While Europe suffered a debt crisis and China's government is forcing an economic slowdown, the US had good economic data that "counteracted their negativity." But when the jobs report showed "no real job growth at all," the US lost its "bullish prop." And now, Cramer said, it doesn't have any more important US data to look forward to. To forge ahead, he recommended looking for two pieces of economic data coming out of Europe next week.
European Government Bond Auctions
Like US Treasurys, European countries sell bonds to finance their budgets. A few stronger countries are raising capital early this coming week, with Belgium on Monday and the Netherlands and Austria on Tuesday. Cramer said the "rubber hits the road" on Wednesday and Thursday when Spain and Portugal offer bonds.
"I don't know what prices these countries will have to pay to raise money, but I can tell you that if they have to pay through the roof for it, relative to other countries," Cramer said, "you will be glad that we have been advocating extreme caution on this show, especially on the good days here when you can take advantage of higher prices to lighten up" on your holdings.

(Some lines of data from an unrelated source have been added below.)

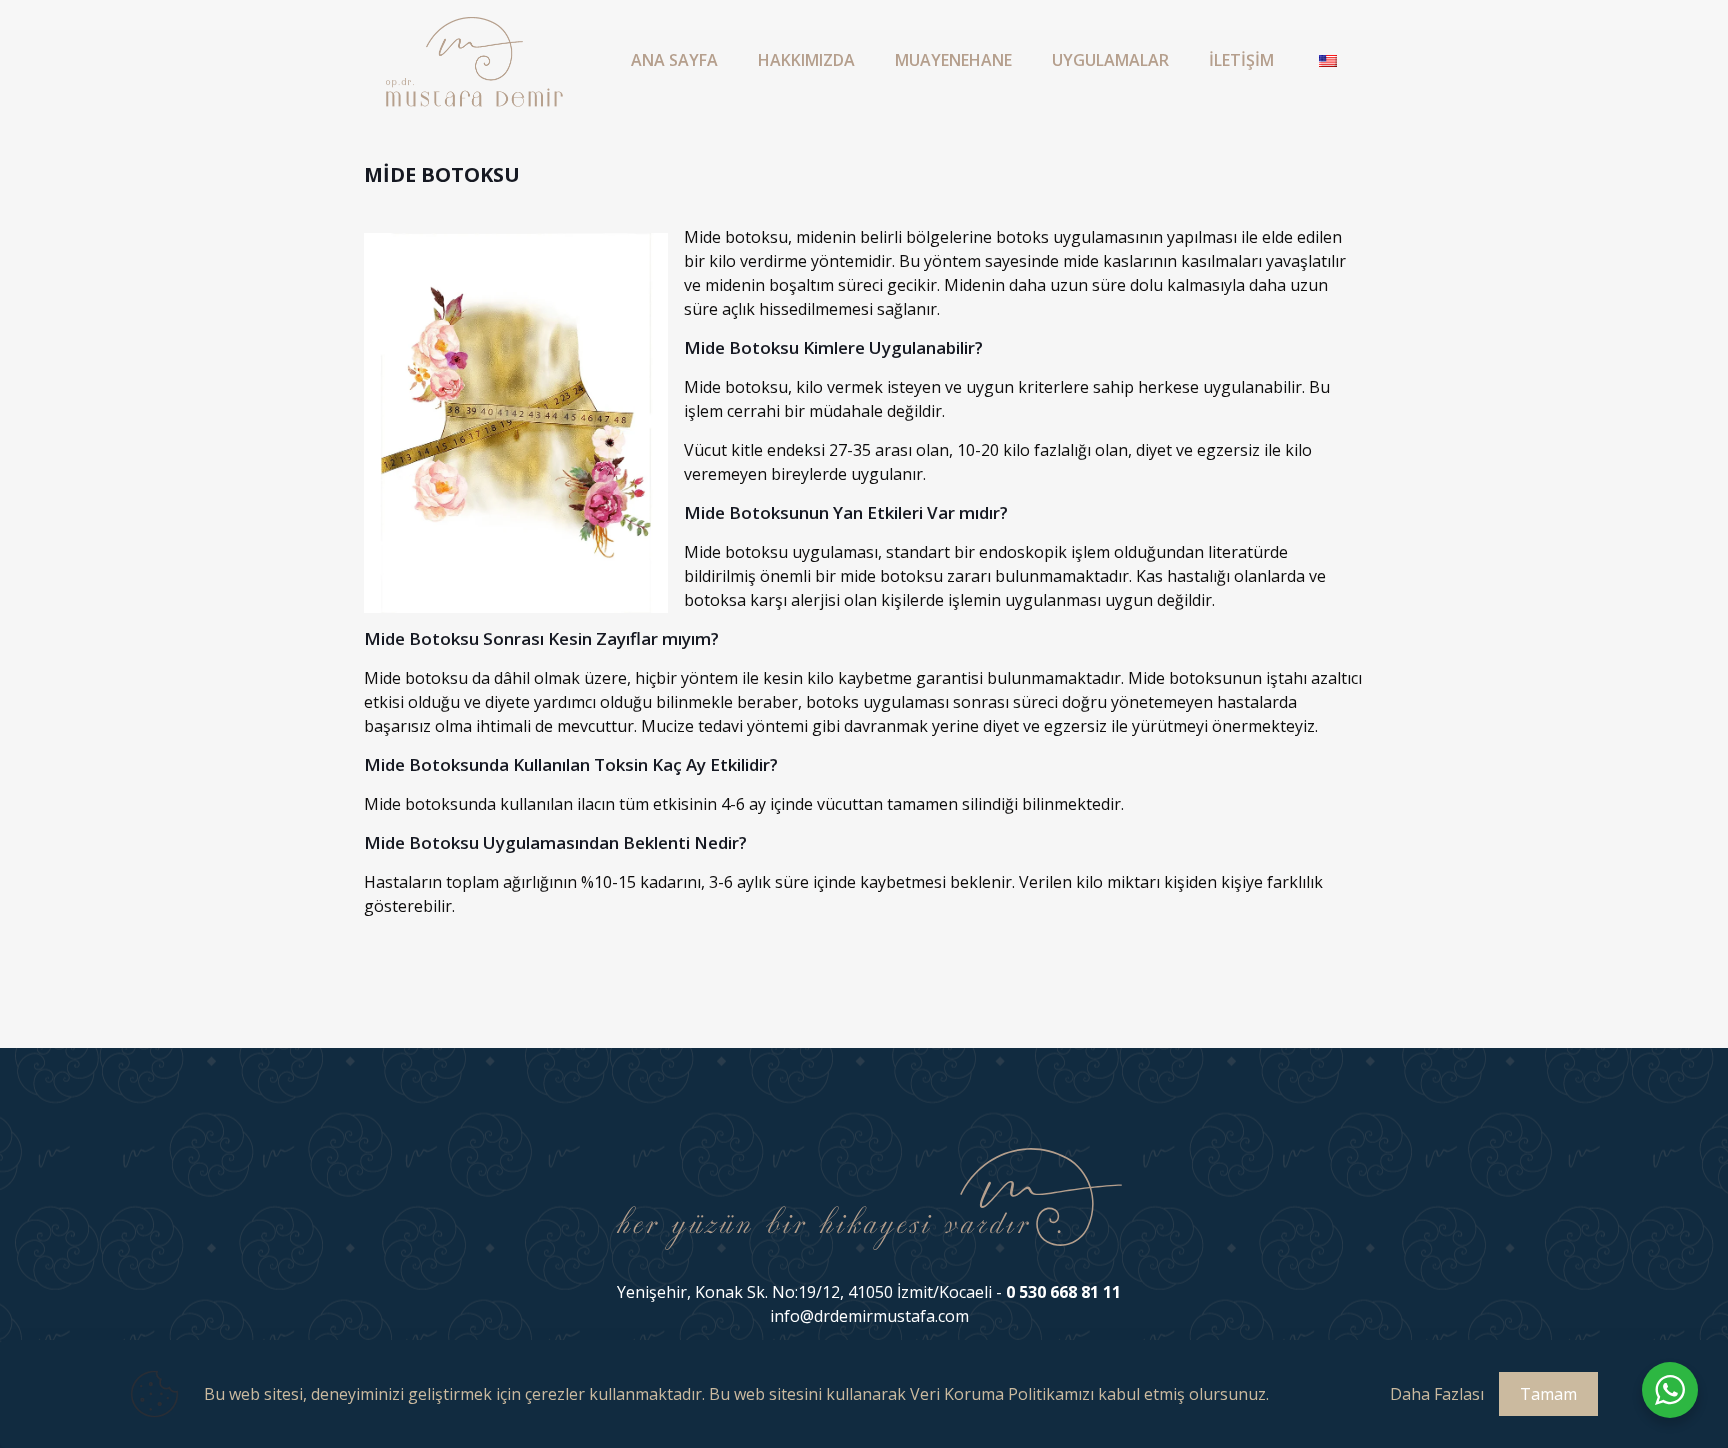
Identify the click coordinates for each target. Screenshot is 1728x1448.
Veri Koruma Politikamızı (1002, 1394)
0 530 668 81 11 (1063, 1292)
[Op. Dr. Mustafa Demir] (474, 60)
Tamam (1548, 1394)
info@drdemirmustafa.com (869, 1316)
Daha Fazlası (1437, 1394)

Cramer also recommended keeping close watch over Banco Santander and Banco Bilbao . He said Santander's stock fell by nearly 10% Friday partly because of worries over its billions in Spanish bond holdings. These two banks will be an indicator as to how difficult it will be for Europe to dig itself out of this hole.
Can the Euro Hang in There?
It increasingly appears unlikely, Cramer said. Tim Collins, a highly regarded analyst on Wall Street, predicted two weeks ago that the euro would fall to 117 versus the dollar. Cramer said Collins now believes the euro will likely go lower still.
"I don't think I need to tell you anything more than a three-point fall in the euro will cast a further pall on those auctions," Cramer said.
How do you survive both these events intact? Stick with the most defensive strategy possible, Cramer said: Accidental high-yielders. And keep some cash on hand, as well as a little gold, and wait for lower, better stock prices.